Which lines in the entries below contain the string "Task"? Filter them out and copy each one, counting only matches with the same case.

** start of Recorded information **

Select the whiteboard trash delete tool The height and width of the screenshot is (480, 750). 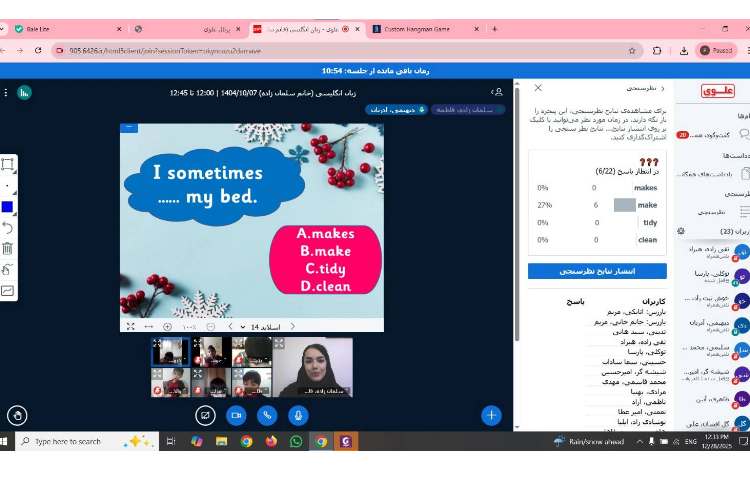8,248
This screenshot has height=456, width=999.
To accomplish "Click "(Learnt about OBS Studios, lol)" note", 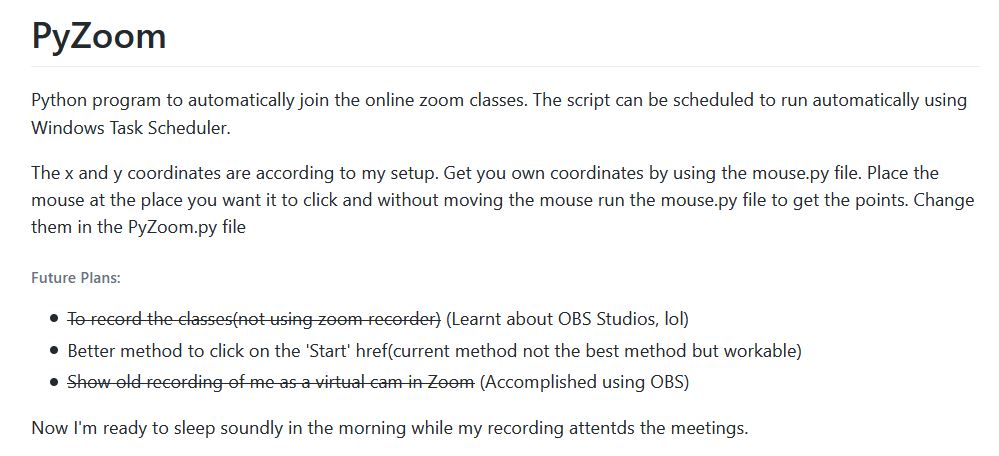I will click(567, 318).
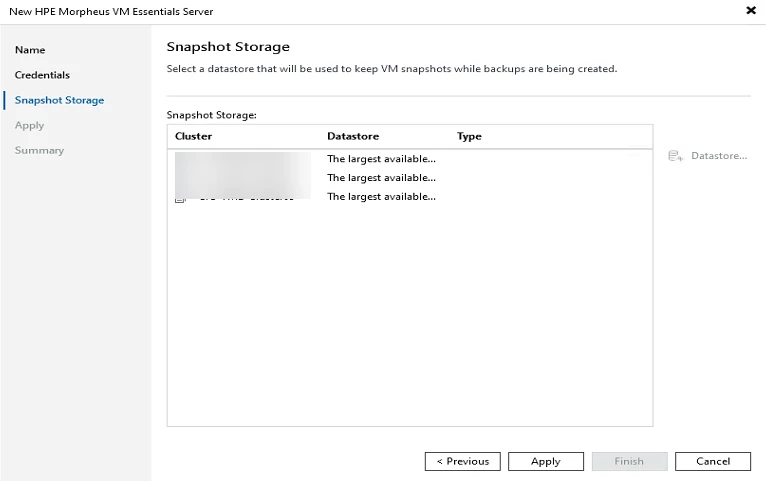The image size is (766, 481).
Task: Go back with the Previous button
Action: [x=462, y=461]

** end of Recorded information **
** start of Recorded information **

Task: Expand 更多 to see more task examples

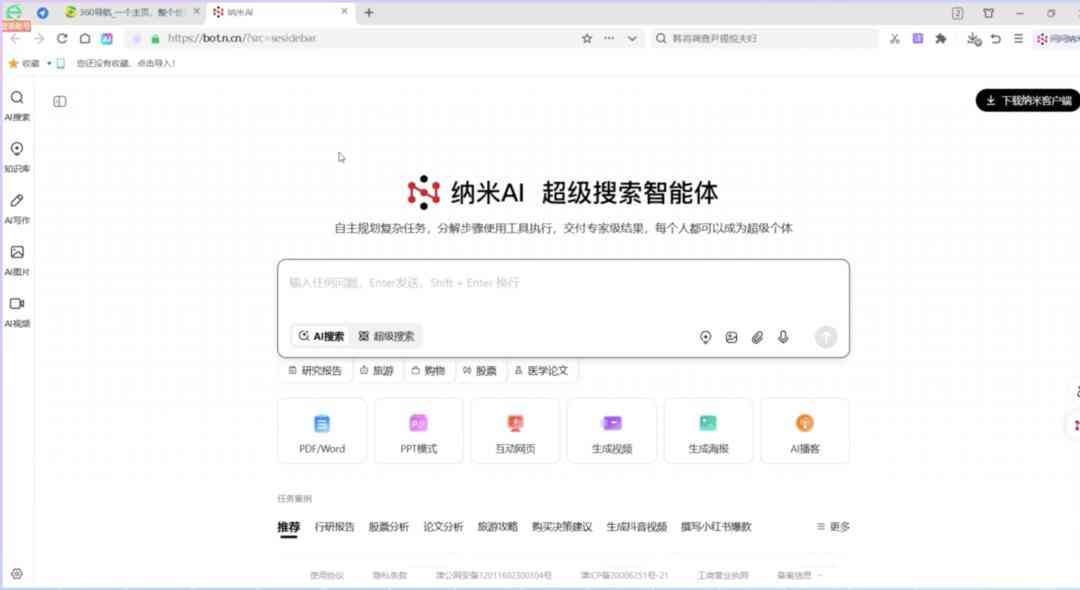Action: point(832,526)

** end of Recorded information **
** start of Recorded information **

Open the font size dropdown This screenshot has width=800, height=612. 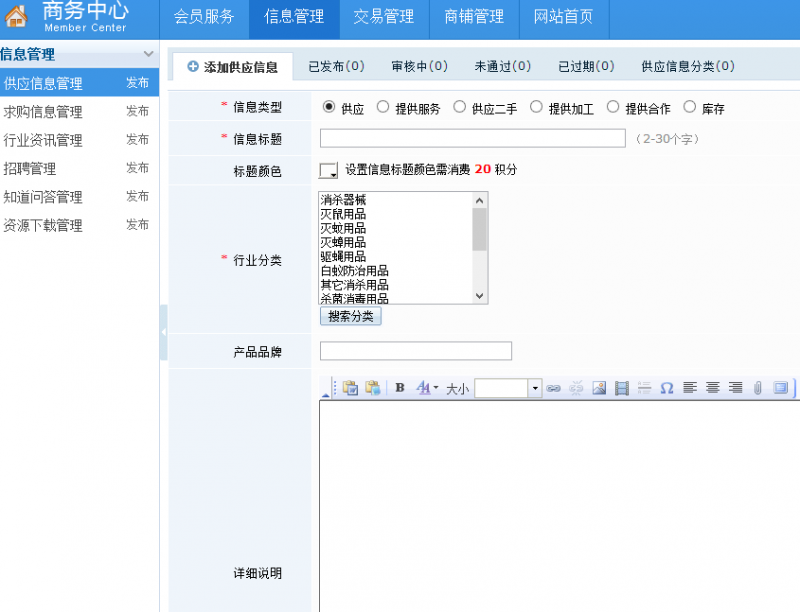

** end of Recorded information **

■ **Complete answer**:
Task: Go back with the Previous button
Task: Expand 更多 to see more task examples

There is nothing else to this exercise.